Uma das maiores histórias de sucesso do urbanismo olímpico foi a edição de Barcelona de 1992, quando a cidade usou o evento para catalisar uma importante renovação urbana. O resultado foi muito elogiado e outras cidades-sede vêm tentando replicá-lo desde então. O plano diretor envolveu o reaproveitamento adaptativo do tecido histórico, o desenvolvimento da praia que a cidade agora pode capitalizar e a criação dos anéis viários que reduziram significativamente o tráfego no centro da cidade. Além disso, a cidade decidiu espalhar as instalações pela região da Catalunha em vez de desenvolver um Parque Olímpico, criando uma premissa de futuro sustentável para o legado arquitetônico.

Londres decidiu replicar esse modelo investindo em Stratford, uma área subdesenvolvida da cidade, em uma tentativa de suavizar a desigualdade e reequilibrar a economia dentro da metrópole. A visão para a Vila Olímpica foi moldada em torno da ideia de que os Jogos deveriam deixar para trás a estrutura de um novo bairro vibrante com todas as comodidades necessárias, incluindo áreas comerciais, parques e infraestrutura de transporte. Os jogos do Rio de Janeiro tiveram um desfecho diferente. O plano envolveu extensas obras de infraestrutura, novas linhas de metrô, reparos portuários e até limpeza de uma baía. No entanto, o que sobrou para a melhoria da comunidade foram novas ligações de transporte e uma área portuária renovada, o que levanta a questão se o Rio de Janeiro realmente se beneficiou com o evento a longo prazo.

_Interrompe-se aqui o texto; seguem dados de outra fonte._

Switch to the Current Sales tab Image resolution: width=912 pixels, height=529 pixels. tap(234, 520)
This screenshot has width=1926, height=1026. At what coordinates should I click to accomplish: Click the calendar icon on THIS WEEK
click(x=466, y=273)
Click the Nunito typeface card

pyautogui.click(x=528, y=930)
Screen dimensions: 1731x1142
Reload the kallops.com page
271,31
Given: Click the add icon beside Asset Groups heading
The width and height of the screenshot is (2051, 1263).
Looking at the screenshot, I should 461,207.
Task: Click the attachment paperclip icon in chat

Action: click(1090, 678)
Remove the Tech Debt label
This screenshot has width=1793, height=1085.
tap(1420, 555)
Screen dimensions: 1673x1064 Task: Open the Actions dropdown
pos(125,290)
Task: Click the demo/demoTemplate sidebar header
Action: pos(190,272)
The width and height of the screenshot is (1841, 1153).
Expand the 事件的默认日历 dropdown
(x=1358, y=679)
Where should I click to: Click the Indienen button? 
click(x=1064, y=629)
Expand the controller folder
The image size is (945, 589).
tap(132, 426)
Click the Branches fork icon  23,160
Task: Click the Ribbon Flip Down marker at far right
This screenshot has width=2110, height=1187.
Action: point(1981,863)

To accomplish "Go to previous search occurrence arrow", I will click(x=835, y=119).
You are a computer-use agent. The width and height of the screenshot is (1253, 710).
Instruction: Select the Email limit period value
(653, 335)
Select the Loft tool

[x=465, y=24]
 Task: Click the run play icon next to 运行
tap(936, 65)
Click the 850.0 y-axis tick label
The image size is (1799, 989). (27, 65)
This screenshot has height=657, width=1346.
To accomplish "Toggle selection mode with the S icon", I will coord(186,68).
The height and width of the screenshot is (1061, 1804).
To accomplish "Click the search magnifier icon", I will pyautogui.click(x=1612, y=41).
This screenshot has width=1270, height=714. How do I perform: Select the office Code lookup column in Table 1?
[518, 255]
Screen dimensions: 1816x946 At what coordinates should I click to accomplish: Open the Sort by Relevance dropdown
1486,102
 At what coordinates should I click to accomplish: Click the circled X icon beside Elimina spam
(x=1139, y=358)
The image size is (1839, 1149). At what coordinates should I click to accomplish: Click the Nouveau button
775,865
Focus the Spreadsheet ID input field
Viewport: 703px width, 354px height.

O Problema dos Elefantes Brancos

Na vanguarda da conversa em torno da arquitetura olímpica estão as instalações esportivas que, em sua maioria, se tornam um quebra-cabeça para a cidade-sede pós-evento. Tanto a edição de Atenas em 2004 quanto os Jogos de Pequim em 2008 criaram um estoque arquitetônico que foi amplamente abandonado após o evento devido à grande escala das instalações, função limitada e altos custos de manutenção. O plano de Atenas de manter apenas as instalações necessárias e converter as demais fracassou alguns anos após a Olimpíada devido à crise econômica de 2008. Da mesma forma, para a edição de 2016, o Rio de Janeiro havia projetado instalações específicas para desmontagem, mas o plano não se concretizou. Alternativamente, o principal estádio de Londres, projetado por Populous, abordou o problema do elefante branco, criando a possibilidade de redução do tamanho, com um local central para uso permanente e uma estrutura temporária a ser removida após os jogos. A mesma estratégia foi empregada em outras instalações esportivas. Ao mesmo tempo, o plano diretor da Olimpíada de Londres estabeleceu as instalações que provavelmente não seriam usadas após a Olimpíada como temporárias ou flexíveis e manteve apenas os elementos que serviriam à comunidade.

As Vilas Olímpicas

Além das instalações esportivas, que para os Jogos de Verão somam cerca de 35, um dos mais importantes legados do evento é a Vila Olímpica, que fornece moradia e conforto para os atletas e seus funcionários. A Olimpíada de Helsinque de 1952 foi a primeira a projetar uma vila olímpica para ser convertida em habitação posteriormente, estabelecendo a tendência adotada por todas as edições subsequentes. Hoje, o empreendimento precisa abrigar cerca de 11.000 atletas e 5.000 funcionários, necessitando de acomodações, instalações médicas, espaços de treinamento e infraestrutura para locomoção. Para a Olimpíada de Atlanta de 1996, foram construídas moradias para atletas no campus do Instituto de Tecnologia da Geórgia, que mais tarde foram convertidas em moradias para estudantes. A edição de Sydney de 2000 projetou um subúrbio residencial, temporariamente convertido em acomodações para atletas. As unidades habitacionais foram concluídas após os jogos, e a área hoje se constitui em um local muito procurado.

O tema do urbanismo olímpico é vasto, com cada edição sendo um estudo de caso arquitetônico, social e urbanístico complexo. Os exemplos mostram como as Olimpíadas impulsionaram o desenvolvimento de algumas cidades e acabaram sendo uma aposta perdida para outras. À medida que o evento se torna mais uma aposta de investimento, o Comitê Olímpico Internacional trabalha para tornar as Olimpíadas um evento sustentável. Resta saber como a arquitetura da Olimpíada de Tóquio em 2021 se comportará após o término dos jogos.